Execution is hard. (period)

Distractions, competing priorities, an existing business to run, etc… these are all the things that get in the way of executing on a new idea. New means something that’s added to your already packed work schedule. New means that it competes with entrenched priorities. New can sometimes mean, “easy to rationalize putting off.” Executing on new ideas has an army of reasons why NOT to do it. As Scott Belsky says, “to a degree, the natural immune system that extinguishes new ideas in big companies is essential.” Because new is constantly being compared to current revenues, customers, products, and because it’s new, it never compares well.

In the past I’ve challenged my team to make major changes to an existing product while supporting the existing customer base and revenue stream. My product manager at the time said, “you’re asking us to change the tire of a car while driving it.” Surprisingly, it can be done. This is an apt analogy because embarking on any new idea has to take place while you’re minding your current business and it’s hard, arguably as hard as changing a tire while driving – just not as dangerous!

“The ideas that move industries forward are not the result of tremendous creative insight but rather of masterful stewardship.” – Scott Belsky, Making Ideas Happen

Of course this is where we look at the concept through the lens of the print industry and my favorite topic - the evolution of technology tools within it. If you read WhatTheyThink headlines everyday like I do, you can always find a press release stating the following, Printer X Bought Technology/Equipment X. We do press releases about purchases. The purchase is the idea. The implementation is the execution. I’m still waiting for the press release that says, “Printer X Bought Equipment X and Achieved Full ROI in Six Months! (that would be a press release worth reading). The buying part is easy. The masterful stewardship of the investment, that’s really hard.

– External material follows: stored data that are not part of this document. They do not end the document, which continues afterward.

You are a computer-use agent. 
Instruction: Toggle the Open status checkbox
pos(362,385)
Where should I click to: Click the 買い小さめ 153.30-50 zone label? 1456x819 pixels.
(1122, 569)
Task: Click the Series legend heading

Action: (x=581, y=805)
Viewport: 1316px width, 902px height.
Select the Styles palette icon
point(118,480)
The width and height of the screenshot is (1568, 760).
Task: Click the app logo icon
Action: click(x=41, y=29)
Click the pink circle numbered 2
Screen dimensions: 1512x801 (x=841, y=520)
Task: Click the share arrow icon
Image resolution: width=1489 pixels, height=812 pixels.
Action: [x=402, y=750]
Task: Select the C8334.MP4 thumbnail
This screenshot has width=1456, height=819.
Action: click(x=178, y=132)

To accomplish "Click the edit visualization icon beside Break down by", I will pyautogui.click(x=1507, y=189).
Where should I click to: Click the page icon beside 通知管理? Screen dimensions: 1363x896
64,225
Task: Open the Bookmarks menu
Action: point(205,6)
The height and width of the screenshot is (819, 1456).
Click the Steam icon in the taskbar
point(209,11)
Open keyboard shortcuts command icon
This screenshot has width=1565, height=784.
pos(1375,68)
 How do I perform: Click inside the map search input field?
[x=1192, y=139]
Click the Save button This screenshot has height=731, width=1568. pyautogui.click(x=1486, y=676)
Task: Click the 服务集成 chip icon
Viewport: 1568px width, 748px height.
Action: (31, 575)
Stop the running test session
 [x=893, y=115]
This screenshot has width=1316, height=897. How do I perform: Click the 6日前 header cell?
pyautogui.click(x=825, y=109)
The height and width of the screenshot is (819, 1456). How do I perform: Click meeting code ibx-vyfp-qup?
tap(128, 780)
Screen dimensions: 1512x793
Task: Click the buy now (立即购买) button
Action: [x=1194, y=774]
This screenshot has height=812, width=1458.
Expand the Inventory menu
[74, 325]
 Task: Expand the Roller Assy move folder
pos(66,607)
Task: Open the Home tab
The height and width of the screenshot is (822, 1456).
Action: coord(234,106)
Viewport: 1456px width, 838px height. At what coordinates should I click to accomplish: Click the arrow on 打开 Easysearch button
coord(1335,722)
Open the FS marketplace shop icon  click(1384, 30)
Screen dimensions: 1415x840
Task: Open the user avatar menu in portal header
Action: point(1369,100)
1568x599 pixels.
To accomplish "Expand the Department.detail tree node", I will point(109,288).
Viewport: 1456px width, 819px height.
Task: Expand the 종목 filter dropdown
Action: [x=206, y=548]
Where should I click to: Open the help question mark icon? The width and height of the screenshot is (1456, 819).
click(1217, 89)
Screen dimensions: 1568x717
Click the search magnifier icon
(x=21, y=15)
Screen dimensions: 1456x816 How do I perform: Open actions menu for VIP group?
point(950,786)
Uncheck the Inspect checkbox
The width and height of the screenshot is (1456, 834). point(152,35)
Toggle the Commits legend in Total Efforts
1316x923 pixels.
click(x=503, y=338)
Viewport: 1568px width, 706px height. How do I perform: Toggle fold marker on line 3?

What would it look like if we focused more on the execution and less on the ideas in the print industry?

  1. We would evaluate technology purchases based on our evaluation of the implementation and strategic services rather than the feature lists. My guess is that about 80% of technology features are never used, yet we base the majority of the purchasing decision on the feature list. My other guess is that about 80% of technology implementations suck, yet we don’t even evaluate the company’s ability to implement in the purchasing decision.
  2. We would elevate the idea of project management inside our organizations. Everything is a project. David Allen defines it as “anything that requires more than one task to complete.” We would define projects, we would clearly define the desired outcomes we are moving towards and then we would capture and track all the actions required to get us to the desired outcome. Sounds ridiculously simple and obvious but when it’s done right – its pure brilliance.
  3. We would elevate the conversation above the talkers and invite the people and companies who execute to lead the conversation. We would ask more questions like, “How does this example apply to me and my business?” or “How do you suggest we take this idea and execute on it?” We would call the talkers to the table and force them to think through the tedious execution details that stump us all. All of us have to get down in the weeds because ideas without roots in execution waste everyone’s time.

“Genius is 1% inspiration and 99% perspiration.” – Thomas Edison

I admit I’m a bit of an idea addict; it’s so compelling to just keep thinking of new things all the time. After reading Scott Belsky’s book, my focus is much more on the execution side of things – I have enough ideas to last several lifetimes. It’s time to make a few of them real through masterful stewardship.